Однако исследователь не ограничился составлением Трудов и дней. Статьями и заметками по биографии Пушкина и его современников, по текстологии и датировке его произведений Лернер участвовал в большинстве коллективных изданий, посвященных Пушкину в последнее тридцатилетие. В общеизвестном брокгаузовском издании сочинений Пушкина под редакцией С.А.Венгерова весь комментарий, начиная со второго тома, написан Лернером. Имя Лернера получило в России самую широкую известность, как имя признанного знатока и неутомимого работника. Эта известность вполне им заслужена. К сожалению, не все его труды одинаково совершенны. Почтенный исследователь, которому наука о Пушкине обязана многими действительными открытиями, порой уступает слишком живому характеру своему, обнаруживая некоторую склонность к открытиям и сенсациям, предназначенным более поразить воображение рядового читателя, нежели принести настоящую пользу науке. Несколько таких сенсаций (или покушений на сенсацию) находим мы и в последней книге Лернера — Рассказы о Пушкине. Она вышла уже довольно давно, но лишь теперь получил я возможность с ней ознакомиться.
Ее заглавие в сущности не соответствует содержанию. Привлеченный этим заглавием рядовой читатель не найдет того, чего ожидал. В книге собраны отнюдь не рассказы, а ряд статей по весьма различным отраслям пушкиноведения. Часть статей уже ранее была напечатана. Некоторые, если не ошибаемся, печатаются впервые. Ценность их весьма неодинакова.

:::::

● ПИСЬМЕННЫЕ ЗАДАНИЯ:
(A) Как называется последняя книга Лернера, о которой говорится в тексте о Лернере?
(B) Выведите без изменений отрывок текста о Лернере между словами «Ее заглавие в» и «их весьма неодинакова.» включительно.

● ЗАПИСАННЫЕ ДАННЫЕ:
:::::

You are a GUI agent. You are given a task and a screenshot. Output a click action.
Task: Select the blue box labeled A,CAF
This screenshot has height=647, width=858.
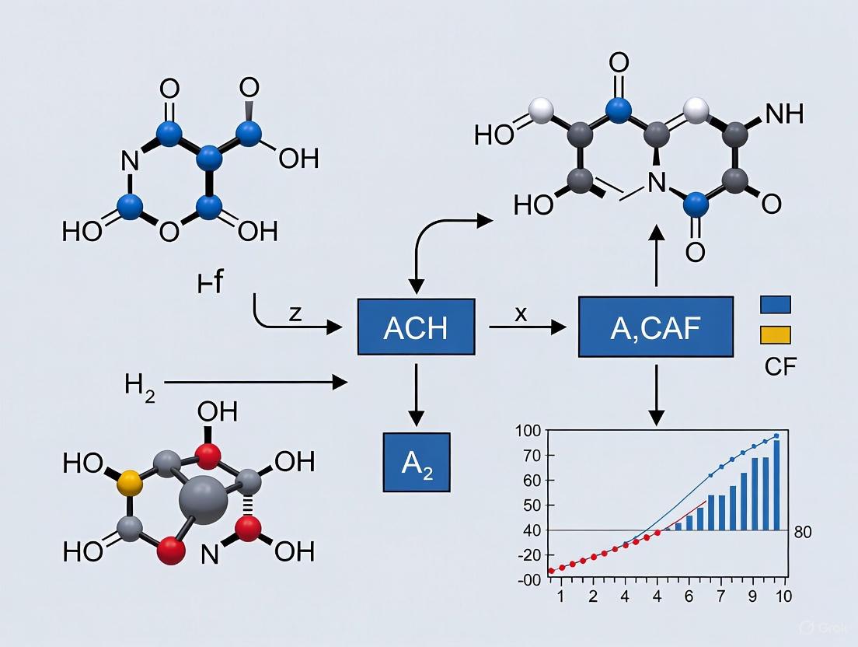point(656,327)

:::::

● РЕЗУЛЬТАТЫ УПРАЖНЕНИЯ:
(A) «Рассказы о Пушкине».

(B)
Ее заглавие в сущности не соответствует содержанию. Привлеченный этим заглавием рядовой читатель не найдет того, чего ожидал. В книге собраны отнюдь не рассказы, а ряд статей по весьма различным отраслям пушкиноведения. Часть статей уже ранее была напечатана. Некоторые, если не ошибаемся, печатаются впервые. Ценность их весьма неодинакова.